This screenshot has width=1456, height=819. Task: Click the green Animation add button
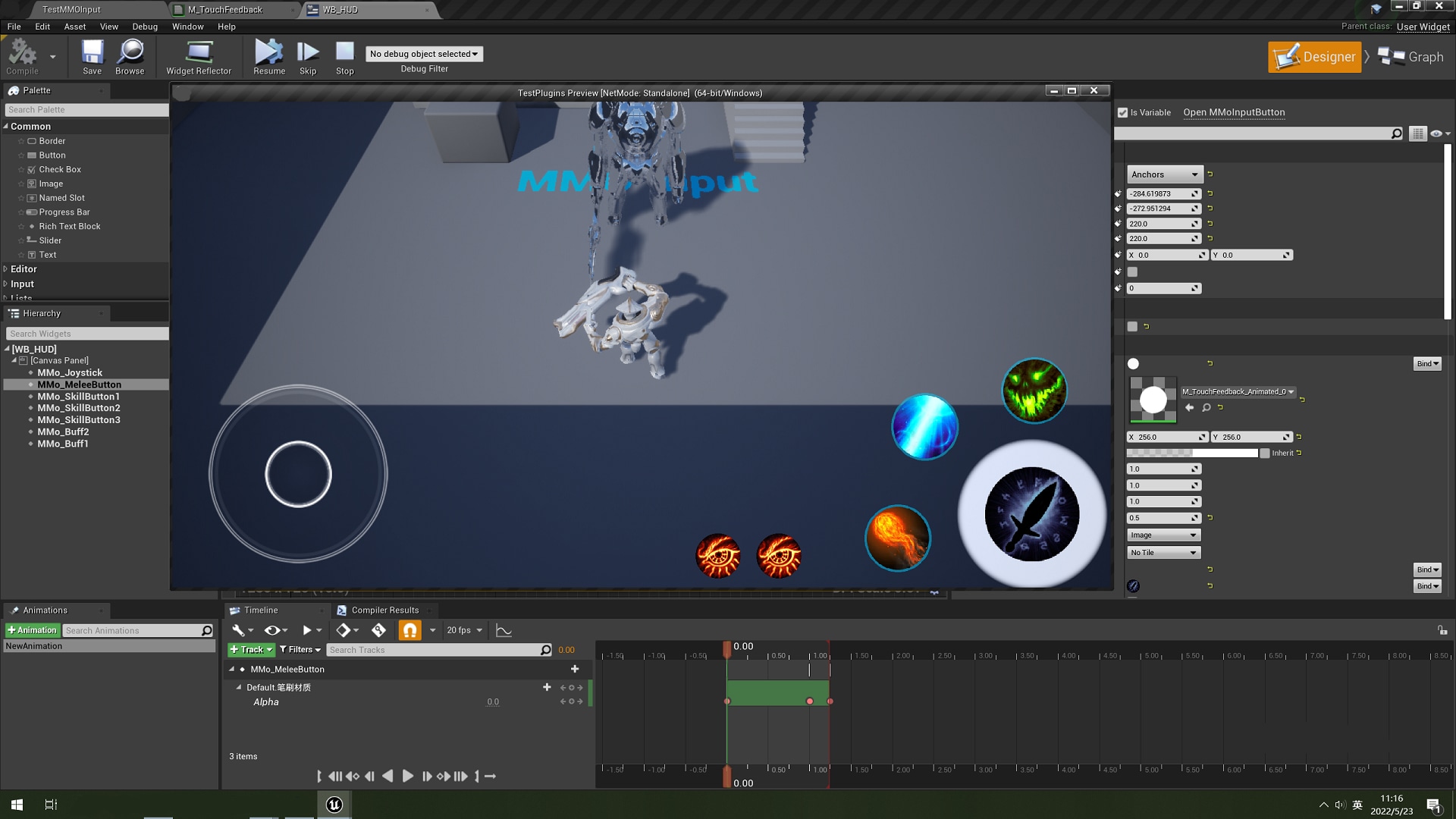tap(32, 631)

...

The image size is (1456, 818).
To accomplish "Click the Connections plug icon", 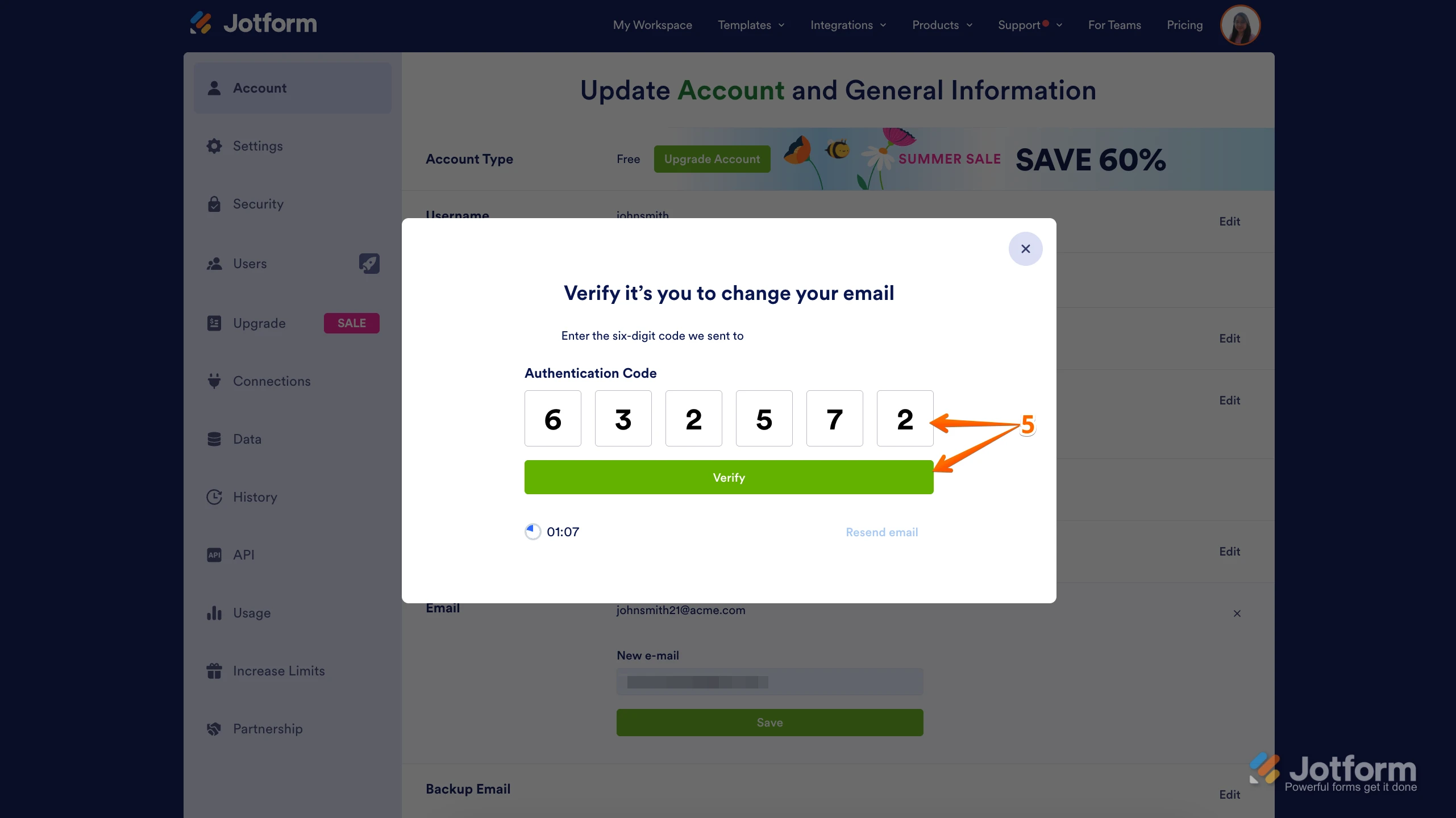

...

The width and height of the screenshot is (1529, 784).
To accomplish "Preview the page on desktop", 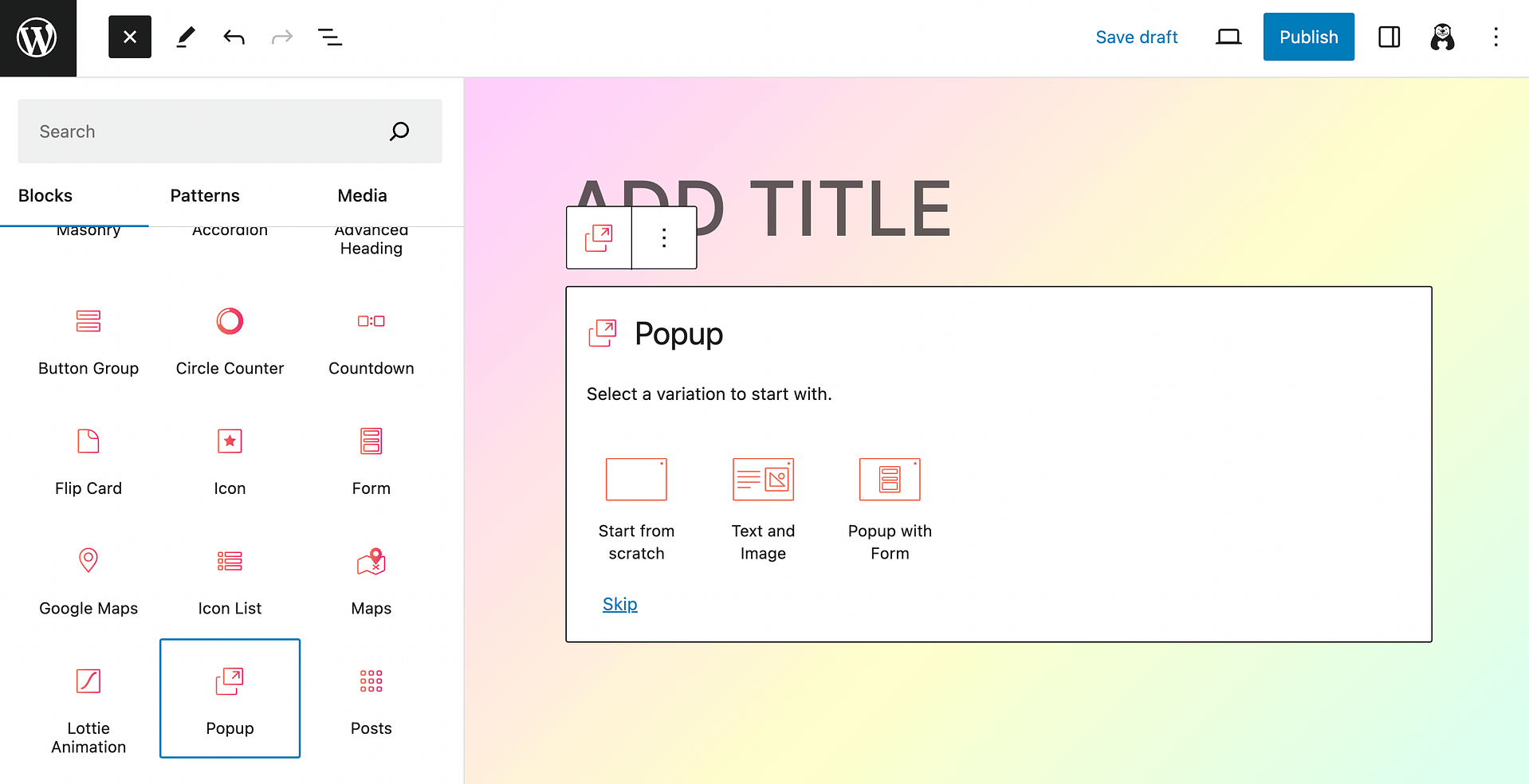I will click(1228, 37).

Stated goal → Copy out word for word the lines from the line with "This screenshot has" to the line with "tap(32, 631)", including both, and leave the pictures out.

Final result →
This screenshot has width=1456, height=819. Task: Click the green Animation add button
tap(32, 631)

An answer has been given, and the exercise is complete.